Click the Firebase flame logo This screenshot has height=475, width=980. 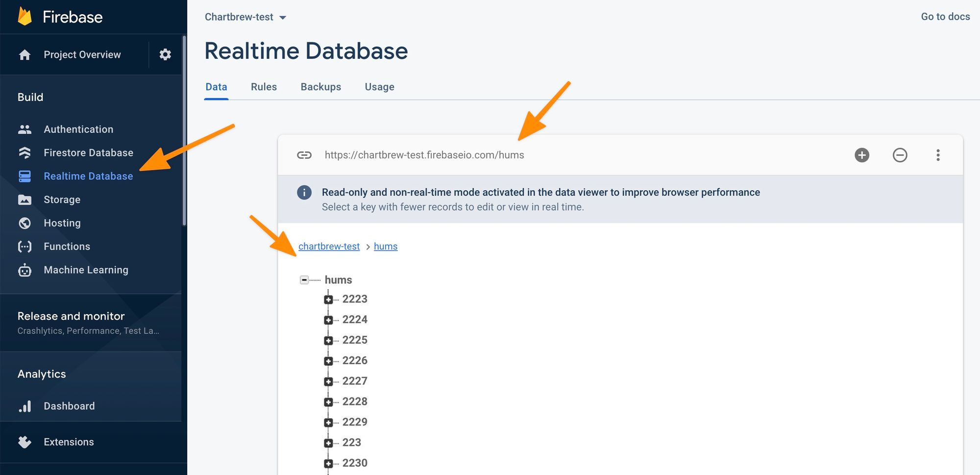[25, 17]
--
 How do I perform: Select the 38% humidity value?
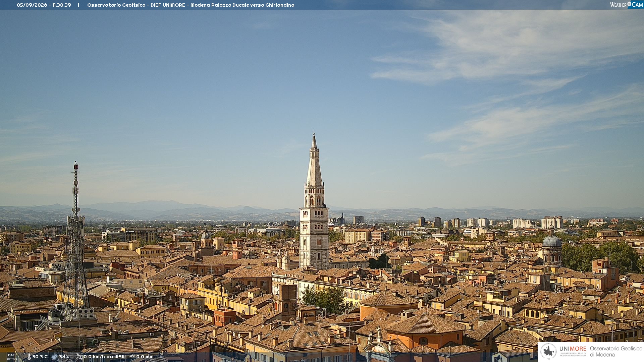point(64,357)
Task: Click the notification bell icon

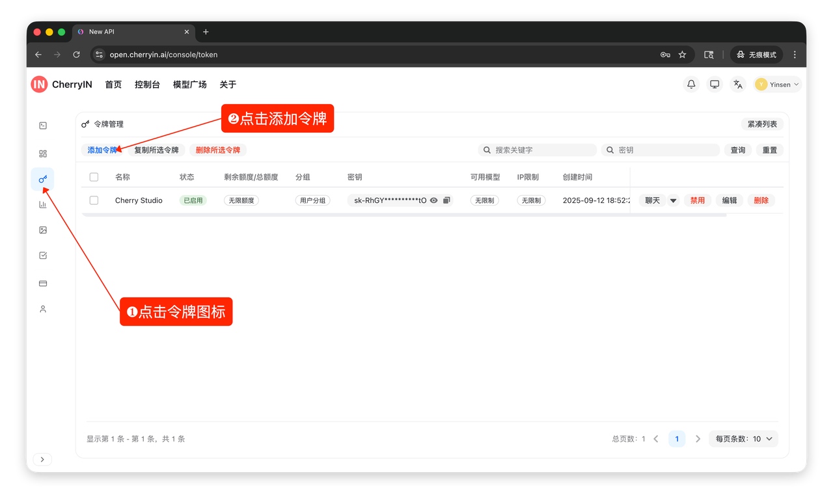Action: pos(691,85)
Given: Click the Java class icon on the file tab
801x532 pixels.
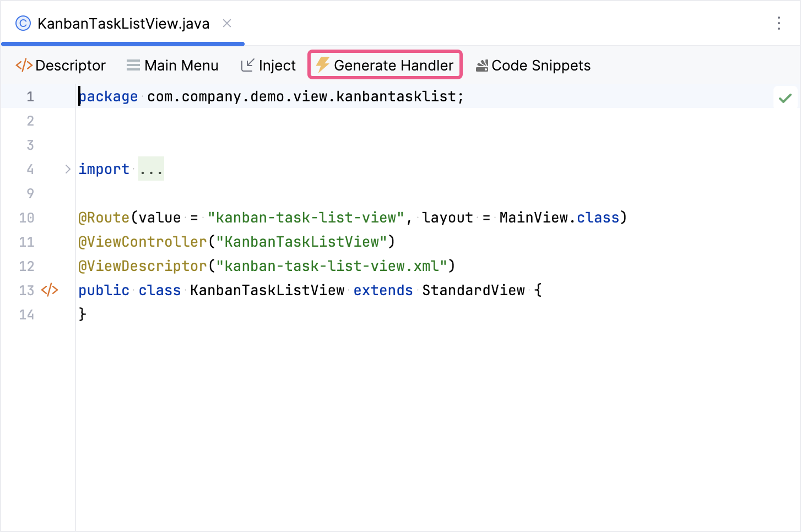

*Work to complete*.
Output only the lines above from the line that holds "How do I perform: Select" through the line that holds "801x532 pixels.", both ends included, and exclude pictures.

*Problem solution*.
 How do I perform: Select the 38% humidity value?
point(64,357)
Task: Click the notification bell icon

Action: pos(691,85)
Given: Click the Java class icon on the file tab
801x532 pixels.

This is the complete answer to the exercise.